◆ TEXT SECTION:
Sgt. Jason McClary was the driver of a military vehicle in central Afghanistan when he was hit by a roadside bomb last month that fatally wounded him and three special operations troops.
“He got the full blast,” said his mother, JoLynn Maoli, Pittsburgh’s KDKA reported Monday as friends gathered to remember the 24-year-old veteran of Iraq and Afghanistan. “I just took a deep breath and fell to the floor.”
A funeral was held Tuesday morning for McClary, who died of his wounds on Dec. 2 at a military hospital in Germany. Burial with full military honors would follow at the National Cemetery of the Alleghenies. His was the second funeral this week for a soldier killed by the blast, the deadliest attack on U.S. forces in Afghanistan this year.
Friends, family and others gathered to remember him at his hometown church on Monday ahead of the funeral.
“This is a very sad day,” Frank Persia of American Legion Post 711 told KDKA. “It’s just a heartache.”
Some, like Cheryl Staubauch, came out to show support for the family of a “local boy.”
“He sacrificed it all, he sacrificed it all for us,” she told the local television station. “He took that step for his country to keep us free.”
Also on Monday, 900 people gathered at St. Michael’s Catholic Church in Glen Allen, Va., for the funeral of Green Beret Capt. Andrew P. Ross, media reports said. Ross died of his wounds on Nov. 27, the day of the blast that also killed Army Sgt. 1st Class Eric Michael Emond and Air Force Staff Sgt. Dylan J. Elchin.
A Virginia native, Ross is expected to be buried at Arlington National Cemetery on Jan. 8.

◆ TASK SET:
- A) Could you rewrite the McClary article starting with "Sgt. Jason McClary" and going on through "Afghanistan this year.", with "blast" replaced by "explosion"?
- B) Can you turn the paragraph of the McClary article that begins "Also on Monday, 900 people" into a short list that keeps its main facts?

◆ RECORDED INFORMATION:
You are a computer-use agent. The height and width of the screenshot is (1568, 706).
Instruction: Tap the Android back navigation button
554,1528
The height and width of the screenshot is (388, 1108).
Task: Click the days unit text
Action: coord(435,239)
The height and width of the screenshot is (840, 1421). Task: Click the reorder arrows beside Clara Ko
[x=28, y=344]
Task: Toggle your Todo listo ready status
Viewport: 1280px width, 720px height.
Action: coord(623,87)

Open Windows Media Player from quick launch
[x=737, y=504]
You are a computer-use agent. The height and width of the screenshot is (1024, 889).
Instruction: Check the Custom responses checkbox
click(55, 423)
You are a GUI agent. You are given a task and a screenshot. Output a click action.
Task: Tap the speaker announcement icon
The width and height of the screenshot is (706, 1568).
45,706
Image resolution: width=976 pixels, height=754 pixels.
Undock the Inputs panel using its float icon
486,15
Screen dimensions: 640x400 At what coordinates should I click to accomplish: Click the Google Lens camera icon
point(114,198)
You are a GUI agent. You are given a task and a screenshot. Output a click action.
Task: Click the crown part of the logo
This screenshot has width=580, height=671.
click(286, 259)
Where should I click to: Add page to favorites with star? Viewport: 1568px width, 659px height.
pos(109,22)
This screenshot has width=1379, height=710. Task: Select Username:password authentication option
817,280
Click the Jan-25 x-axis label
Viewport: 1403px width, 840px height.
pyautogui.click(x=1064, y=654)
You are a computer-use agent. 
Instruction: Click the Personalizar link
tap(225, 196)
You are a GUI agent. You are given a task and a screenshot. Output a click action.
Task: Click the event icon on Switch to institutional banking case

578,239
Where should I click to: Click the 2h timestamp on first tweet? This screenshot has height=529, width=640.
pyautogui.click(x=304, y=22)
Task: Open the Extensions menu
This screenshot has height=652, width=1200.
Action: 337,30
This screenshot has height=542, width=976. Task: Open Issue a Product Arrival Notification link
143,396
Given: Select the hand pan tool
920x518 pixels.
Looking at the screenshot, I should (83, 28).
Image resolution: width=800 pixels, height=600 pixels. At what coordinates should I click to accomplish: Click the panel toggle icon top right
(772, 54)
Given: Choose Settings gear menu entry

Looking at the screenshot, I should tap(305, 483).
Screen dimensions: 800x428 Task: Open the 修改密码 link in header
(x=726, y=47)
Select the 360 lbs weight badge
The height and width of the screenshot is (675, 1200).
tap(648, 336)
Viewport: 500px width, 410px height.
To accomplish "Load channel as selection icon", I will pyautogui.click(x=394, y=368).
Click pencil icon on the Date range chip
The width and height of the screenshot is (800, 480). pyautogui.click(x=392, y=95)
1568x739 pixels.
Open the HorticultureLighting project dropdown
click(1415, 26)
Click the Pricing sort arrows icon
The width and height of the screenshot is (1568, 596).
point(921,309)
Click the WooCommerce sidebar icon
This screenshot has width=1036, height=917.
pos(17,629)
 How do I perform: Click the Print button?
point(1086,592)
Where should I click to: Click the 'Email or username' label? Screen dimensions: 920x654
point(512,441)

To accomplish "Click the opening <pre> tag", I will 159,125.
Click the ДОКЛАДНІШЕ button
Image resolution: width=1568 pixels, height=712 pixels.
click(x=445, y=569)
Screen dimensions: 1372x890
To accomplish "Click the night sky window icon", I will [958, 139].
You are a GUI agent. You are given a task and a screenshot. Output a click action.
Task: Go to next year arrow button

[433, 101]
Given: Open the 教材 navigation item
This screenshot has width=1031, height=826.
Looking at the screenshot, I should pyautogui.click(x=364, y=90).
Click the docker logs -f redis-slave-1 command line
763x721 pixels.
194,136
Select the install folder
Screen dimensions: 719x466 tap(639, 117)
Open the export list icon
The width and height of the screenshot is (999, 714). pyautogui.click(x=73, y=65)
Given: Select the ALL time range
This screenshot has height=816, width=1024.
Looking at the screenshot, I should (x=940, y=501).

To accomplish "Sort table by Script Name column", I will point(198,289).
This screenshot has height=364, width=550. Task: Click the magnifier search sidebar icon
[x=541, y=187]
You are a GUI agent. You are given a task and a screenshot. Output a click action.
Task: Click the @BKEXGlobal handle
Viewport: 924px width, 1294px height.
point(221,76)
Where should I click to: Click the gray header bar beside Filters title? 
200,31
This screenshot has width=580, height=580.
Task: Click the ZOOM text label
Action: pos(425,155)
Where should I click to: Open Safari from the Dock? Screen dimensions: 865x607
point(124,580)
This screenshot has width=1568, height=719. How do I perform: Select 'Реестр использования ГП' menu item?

◆ RESPONSES BY ITEM NUMBER:
- A)
Sgt. Jason McClary was the driver of a military vehicle in central Afghanistan when he was hit by a roadside bomb last month that fatally wounded him and three special operations troops.
“He got the full explosion,” said his mother, JoLynn Maoli, Pittsburgh’s KDKA reported Monday as friends gathered to remember the 24-year-old veteran of Iraq and Afghanistan. “I just took a deep breath and fell to the floor.”
A funeral was held Tuesday morning for McClary, who died of his wounds on Dec. 2 at a military hospital in Germany. Burial with full military honors would follow at the National Cemetery of the Alleghenies. His was the second funeral this week for a soldier killed by the explosion, the deadliest attack on U.S. forces in Afghanistan this year.

- B)
- On Monday, 900 people gathered at St. Michael's Catholic Church in Glen Allen, Va., for the funeral of Green Beret Capt. Andrew P. Ross, according to media reports.
- Ross died of his wounds on Nov. 27, the day of the blast.
- The same blast also killed Army Sgt. 1st Class Eric Michael Emond and Air Force Staff Sgt. Dylan J. Elchin.